Provided information:
▼▼▼

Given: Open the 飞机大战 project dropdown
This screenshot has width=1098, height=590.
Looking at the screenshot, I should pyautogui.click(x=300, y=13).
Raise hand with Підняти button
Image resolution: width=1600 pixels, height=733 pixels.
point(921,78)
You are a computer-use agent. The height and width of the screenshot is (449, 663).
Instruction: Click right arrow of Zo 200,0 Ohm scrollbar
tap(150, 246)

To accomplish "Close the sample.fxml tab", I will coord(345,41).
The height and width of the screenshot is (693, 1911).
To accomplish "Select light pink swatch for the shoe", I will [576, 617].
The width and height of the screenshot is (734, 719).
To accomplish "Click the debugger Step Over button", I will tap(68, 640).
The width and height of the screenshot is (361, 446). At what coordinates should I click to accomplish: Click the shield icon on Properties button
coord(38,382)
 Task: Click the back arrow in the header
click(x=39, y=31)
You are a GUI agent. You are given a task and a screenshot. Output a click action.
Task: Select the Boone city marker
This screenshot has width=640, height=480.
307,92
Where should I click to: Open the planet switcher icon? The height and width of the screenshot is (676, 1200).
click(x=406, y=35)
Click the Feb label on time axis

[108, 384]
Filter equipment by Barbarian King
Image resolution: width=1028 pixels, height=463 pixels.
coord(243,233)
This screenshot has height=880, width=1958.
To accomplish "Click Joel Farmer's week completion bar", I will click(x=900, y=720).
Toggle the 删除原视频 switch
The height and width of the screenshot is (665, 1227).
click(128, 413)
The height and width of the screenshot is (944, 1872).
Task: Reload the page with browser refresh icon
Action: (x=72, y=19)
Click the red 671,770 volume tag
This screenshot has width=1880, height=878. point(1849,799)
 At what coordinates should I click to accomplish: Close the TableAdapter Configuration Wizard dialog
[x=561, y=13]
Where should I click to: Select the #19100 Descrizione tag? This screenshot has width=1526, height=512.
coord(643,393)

▲▲▲

Task statement: The records above should be transcribed in full, with no differences.

Exercise answer:
Given: Open the 飞机大战 project dropdown
This screenshot has width=1098, height=590.
Looking at the screenshot, I should pyautogui.click(x=300, y=13).
Raise hand with Підняти button
Image resolution: width=1600 pixels, height=733 pixels.
point(921,78)
You are a computer-use agent. The height and width of the screenshot is (449, 663).
Instruction: Click right arrow of Zo 200,0 Ohm scrollbar
tap(150, 246)

To accomplish "Close the sample.fxml tab", I will coord(345,41).
The height and width of the screenshot is (693, 1911).
To accomplish "Select light pink swatch for the shoe", I will [576, 617].
The width and height of the screenshot is (734, 719).
To accomplish "Click the debugger Step Over button", I will tap(68, 640).
The width and height of the screenshot is (361, 446). At what coordinates should I click to accomplish: Click the shield icon on Properties button
coord(38,382)
 Task: Click the back arrow in the header
click(x=39, y=31)
You are a GUI agent. You are given a task and a screenshot. Output a click action.
Task: Select the Boone city marker
This screenshot has width=640, height=480.
307,92
Where should I click to: Open the planet switcher icon? The height and width of the screenshot is (676, 1200).
click(x=406, y=35)
Click the Feb label on time axis

[108, 384]
Filter equipment by Barbarian King
Image resolution: width=1028 pixels, height=463 pixels.
coord(243,233)
This screenshot has height=880, width=1958.
To accomplish "Click Joel Farmer's week completion bar", I will click(x=900, y=720).
Toggle the 删除原视频 switch
The height and width of the screenshot is (665, 1227).
click(128, 413)
The height and width of the screenshot is (944, 1872).
Task: Reload the page with browser refresh icon
Action: (x=72, y=19)
Click the red 671,770 volume tag
This screenshot has width=1880, height=878. point(1849,799)
 At what coordinates should I click to accomplish: Close the TableAdapter Configuration Wizard dialog
[x=561, y=13]
Where should I click to: Select the #19100 Descrizione tag? This screenshot has width=1526, height=512.
coord(643,393)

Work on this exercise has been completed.